WORK TO COMPLETE
Duplicate the whole passage on the phone data testimony word for word.

TEXT SECTION
This is at odds with the account of events by Read and her defense team. They’ve said she dropped O’Keefe off at Albert’s home and watched him go inside, where they’ve alleged he was likely beaten and bitten by a dog that belonged to Albert’s family at the time.
Defense attorney Robert Alessi pointed to other data analyzed by Whiffin to support that account. At 12:31 a.m. — seven minutes after O’Keefe’s device arrived at Albert’s home — health data showed the device moving 36 steps, or roughly 84 feet. Under questioning from Alessi, Whiffin said he had given the measurement less weight because it was based on low-accuracy data.
When asked if the data could have been diminished because the device was taken inside Albert’s home, Whiffin said yes.
The defense attorney also scrutinized the battery temperature data cited by Whiffin. As part of his analysis, the investigator conducted experiments on an iPhone similar to O’Keefe’s, placing it in a freezer and leaving it outside on a day when the temperature was 33 degrees.

Stored data entries
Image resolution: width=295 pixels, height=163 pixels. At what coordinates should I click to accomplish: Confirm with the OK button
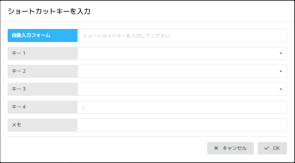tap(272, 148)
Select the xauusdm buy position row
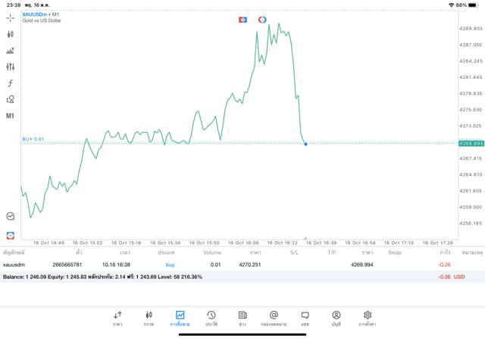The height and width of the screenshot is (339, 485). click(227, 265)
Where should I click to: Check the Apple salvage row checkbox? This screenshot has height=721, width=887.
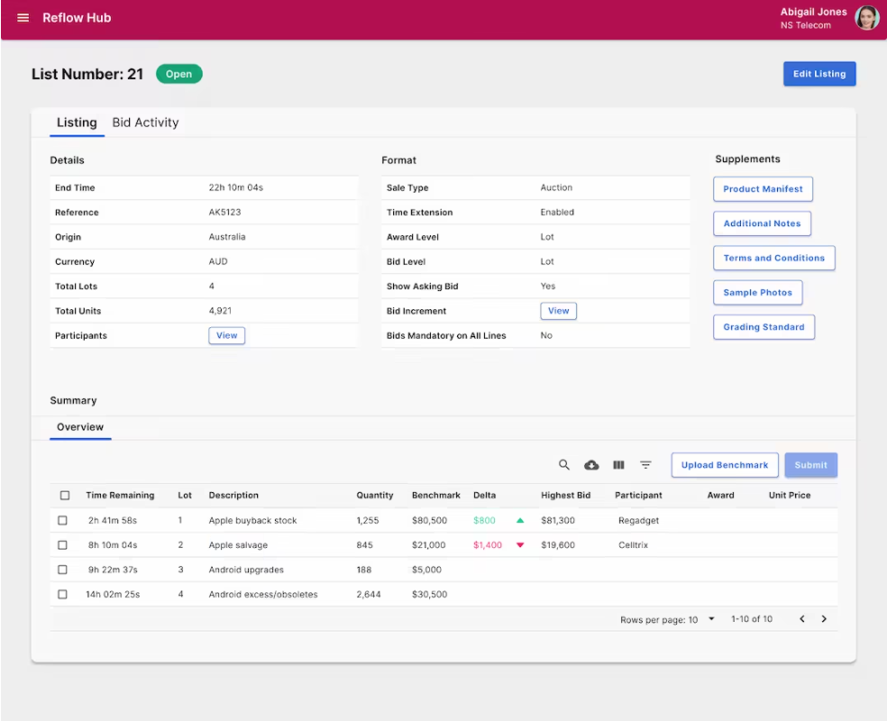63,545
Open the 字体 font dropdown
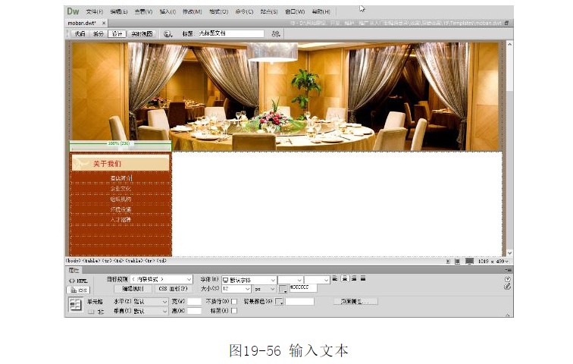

ANSWER BOX
This is at odds with the account of events by Read and her defense team. They’ve said she dropped O’Keefe off at Albert’s home and watched him go inside, where they’ve alleged he was likely beaten and bitten by a dog that belonged to Albert’s family at the time.
Defense attorney Robert Alessi pointed to other data analyzed by Whiffin to support that account. At 12:31 a.m. — seven minutes after O’Keefe’s device arrived at Albert’s home — health data showed the device moving 36 steps, or roughly 84 feet. Under questioning from Alessi, Whiffin said he had given the measurement less weight because it was based on low-accuracy data.
When asked if the data could have been diminished because the device was taken inside Albert’s home, Whiffin said yes.
The defense attorney also scrutinized the battery temperature data cited by Whiffin. As part of his analysis, the investigator conducted experiments on an iPhone similar to O’Keefe’s, placing it in a freezer and leaving it outside on a day when the temperature was 33 degrees.